_Records for this exercise_:
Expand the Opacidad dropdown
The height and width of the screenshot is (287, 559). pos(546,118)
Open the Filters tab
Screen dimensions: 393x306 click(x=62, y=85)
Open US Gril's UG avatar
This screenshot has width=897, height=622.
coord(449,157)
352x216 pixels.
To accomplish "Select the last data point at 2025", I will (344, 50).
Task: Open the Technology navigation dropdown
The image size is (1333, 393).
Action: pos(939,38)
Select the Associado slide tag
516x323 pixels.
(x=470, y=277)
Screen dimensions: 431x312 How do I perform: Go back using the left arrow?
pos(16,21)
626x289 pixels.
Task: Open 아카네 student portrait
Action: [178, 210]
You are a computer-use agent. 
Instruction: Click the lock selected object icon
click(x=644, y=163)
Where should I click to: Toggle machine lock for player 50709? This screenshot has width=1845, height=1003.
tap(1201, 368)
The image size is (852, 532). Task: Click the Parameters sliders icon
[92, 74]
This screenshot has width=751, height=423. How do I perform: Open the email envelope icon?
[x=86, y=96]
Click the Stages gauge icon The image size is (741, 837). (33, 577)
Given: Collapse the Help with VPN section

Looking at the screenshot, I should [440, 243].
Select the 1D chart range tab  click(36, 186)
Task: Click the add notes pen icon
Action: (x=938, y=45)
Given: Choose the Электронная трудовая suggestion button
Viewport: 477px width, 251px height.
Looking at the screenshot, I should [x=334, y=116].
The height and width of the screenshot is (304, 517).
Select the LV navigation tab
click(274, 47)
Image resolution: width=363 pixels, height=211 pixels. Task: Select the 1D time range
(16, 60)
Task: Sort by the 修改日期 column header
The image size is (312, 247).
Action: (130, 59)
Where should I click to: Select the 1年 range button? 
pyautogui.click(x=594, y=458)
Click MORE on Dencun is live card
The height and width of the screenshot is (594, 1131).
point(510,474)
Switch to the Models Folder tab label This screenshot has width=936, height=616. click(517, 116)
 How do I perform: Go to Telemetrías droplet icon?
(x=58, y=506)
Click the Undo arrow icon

_Work required_: Reproduce the entries above in full, so that each one reads exactly as before.

_Final answer_:
Expand the Opacidad dropdown
The height and width of the screenshot is (287, 559). pos(546,118)
Open the Filters tab
Screen dimensions: 393x306 click(x=62, y=85)
Open US Gril's UG avatar
This screenshot has width=897, height=622.
coord(449,157)
352x216 pixels.
To accomplish "Select the last data point at 2025", I will (344, 50).
Task: Open the Technology navigation dropdown
The image size is (1333, 393).
Action: pos(939,38)
Select the Associado slide tag
516x323 pixels.
(x=470, y=277)
Screen dimensions: 431x312 How do I perform: Go back using the left arrow?
pos(16,21)
626x289 pixels.
Task: Open 아카네 student portrait
Action: [178, 210]
You are a computer-use agent. 
Instruction: Click the lock selected object icon
click(x=644, y=163)
Where should I click to: Toggle machine lock for player 50709? This screenshot has width=1845, height=1003.
tap(1201, 368)
The image size is (852, 532). Task: Click the Parameters sliders icon
[92, 74]
This screenshot has width=751, height=423. How do I perform: Open the email envelope icon?
[x=86, y=96]
Click the Stages gauge icon The image size is (741, 837). (33, 577)
Given: Collapse the Help with VPN section

Looking at the screenshot, I should [440, 243].
Select the 1D chart range tab  click(36, 186)
Task: Click the add notes pen icon
Action: (x=938, y=45)
Given: Choose the Электронная трудовая suggestion button
Viewport: 477px width, 251px height.
Looking at the screenshot, I should [x=334, y=116].
The height and width of the screenshot is (304, 517).
Select the LV navigation tab
click(274, 47)
Image resolution: width=363 pixels, height=211 pixels. Task: Select the 1D time range
(16, 60)
Task: Sort by the 修改日期 column header
The image size is (312, 247).
Action: (130, 59)
Where should I click to: Select the 1年 range button? 
pyautogui.click(x=594, y=458)
Click MORE on Dencun is live card
The height and width of the screenshot is (594, 1131).
point(510,474)
Switch to the Models Folder tab label This screenshot has width=936, height=616. click(517, 116)
 How do I perform: Go to Telemetrías droplet icon?
(x=58, y=506)
Click the Undo arrow icon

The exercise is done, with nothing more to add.